Later, I’d always think this was the moment where it started. Ella’s challenge. My answer. What we’d really meant, and what we’d unleashed in each other.
four
“So Uncle Freddie sent not one, not two, but three install
ments of
Midnight Planet
from London for us on Saturday night,” Natalya informed me excitedly in homeroom at the end of the day. “If we watch them all, we’ll be as caught up as anyone in the U.K. How cool is that?”
“Oh . . . great.”
“Raye, you
are
coming over tomorrow, right?” she asked a minute later. “As per usual?”
I swiveled my head to examine my Chemistry notes. Sometimes I felt a touch mortified by my friendship with Natalya. Maybe it wasn’t personal—maybe any best friendship would have been too intense for me. Last year, I’d hung in a relaxed, loosely defined group, but Fulton didn’t have anything like that. Its selective social circles were knit by girls who’d hit the slopes and the shore and played on the same teams together since kindergarten. The cliques were fixed and impenetrable, nothing loose about it.
Whereas Tal and I were friends because she was an outsider and so was I. Period.
“Paging Raye for confirmation on tomorrow night?” Tal asked, louder.
“Sure, I guess,” I relented. Anyway, Dad and his girlfriend were counting on it. It went unspoken that Saturdays were their night to be free of me.
Fridays had a way of making me self-conscious about everything I’d be excluded from over the weekend, but I listened in on what was happening anyway. Not only did I now know about Lindy’s party, but I’d also overheard that Sadie Nufer, a junior, was throwing one. Another group of juniors was planning to hit the midnight showing of the new Harry Potter movie at the Ritz, and some seniors wanted to check out an exclusive dance club on South Street.
Fun, fun, fun. All this activity, and I wasn’t part of any of it.
At last bell, I hit the library to finish all my weekend homework assignments. It was dark by the time I got home on the late bus. Dad’s girlfriend, Stacey, was in the kitchen, heating soup and blowing her nose. Usually Stacey reminded me of a spaniel—small and playful, warm dark eyes, always happy to see you. Today, between her mangy bathrobe and bad-hair-day frizzies, she looked more like a shelter dog. “Your dad’s still at the store,” she told me, with a sniffle. “Tal’s called the landline twice; she says she has a burning question about her Renaissance Art project. Oh, and another girl.”
The name on the scratch pad read “Ella Parker” plus her phone number.
“This girl? Ella Parker? Called me?”
“Yip.” She blew her nose. “She did.”
I walked upstairs. Was this a joke? But even as I envisioned the Group sniggering on the other end of the line, my fingers pressed the numbers like a trail of bread crumbs leading to Ella’s ear.
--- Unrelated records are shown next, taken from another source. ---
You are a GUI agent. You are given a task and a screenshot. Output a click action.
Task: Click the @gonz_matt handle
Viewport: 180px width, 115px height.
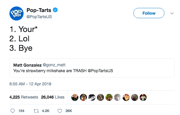[x=54, y=65]
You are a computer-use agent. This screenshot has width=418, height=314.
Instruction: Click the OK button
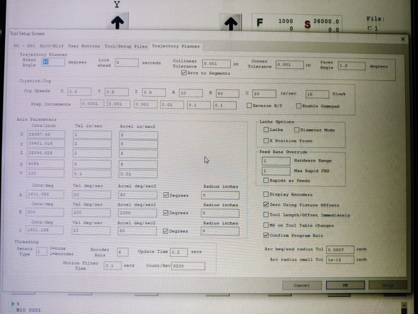[345, 285]
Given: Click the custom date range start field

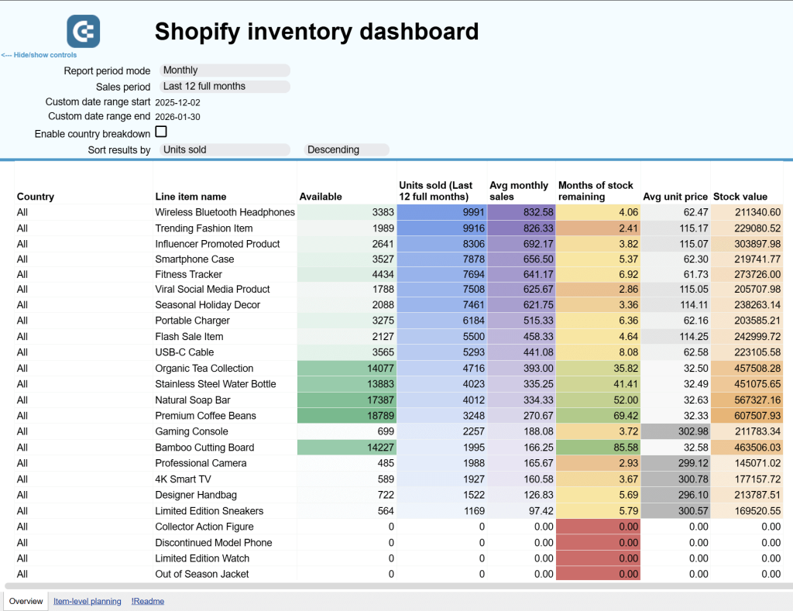Looking at the screenshot, I should coord(178,101).
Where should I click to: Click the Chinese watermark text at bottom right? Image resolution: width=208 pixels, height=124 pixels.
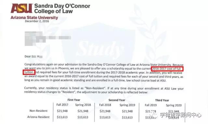click(x=180, y=115)
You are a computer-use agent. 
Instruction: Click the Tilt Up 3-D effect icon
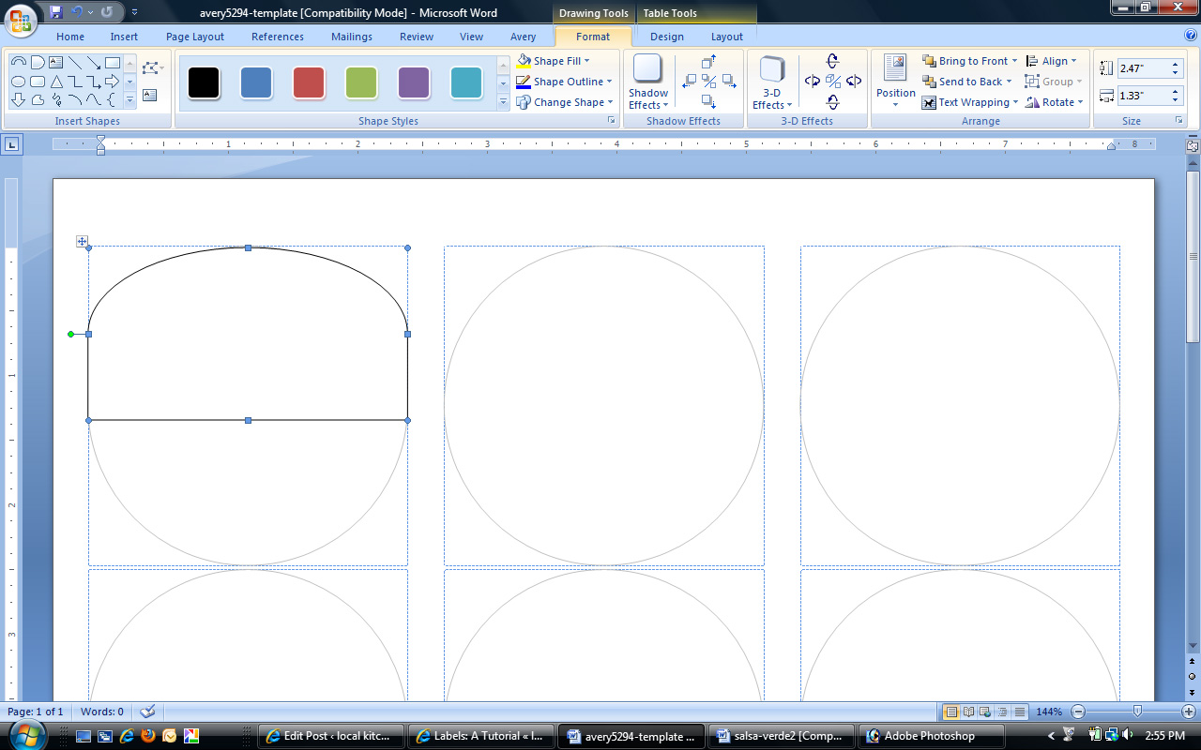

She answered on the first ring. “Let me guess, Raye’s cell? Thanks for getting back.” She sounded friendly. It didn’t feel like a joke. “Look, can I come over tomorrow night?”
“Come over where?”
“Your house?” Then she laughed as if I were already delighting her with my company. “Sorry. Do you have other plans?”
“Not exactly, but . . .” I stared over the banister into the living room. Noooo. Ella Parker couldn’t come over to my house. Not tomorrow night or any other night. It was too shabby here, too cluttered.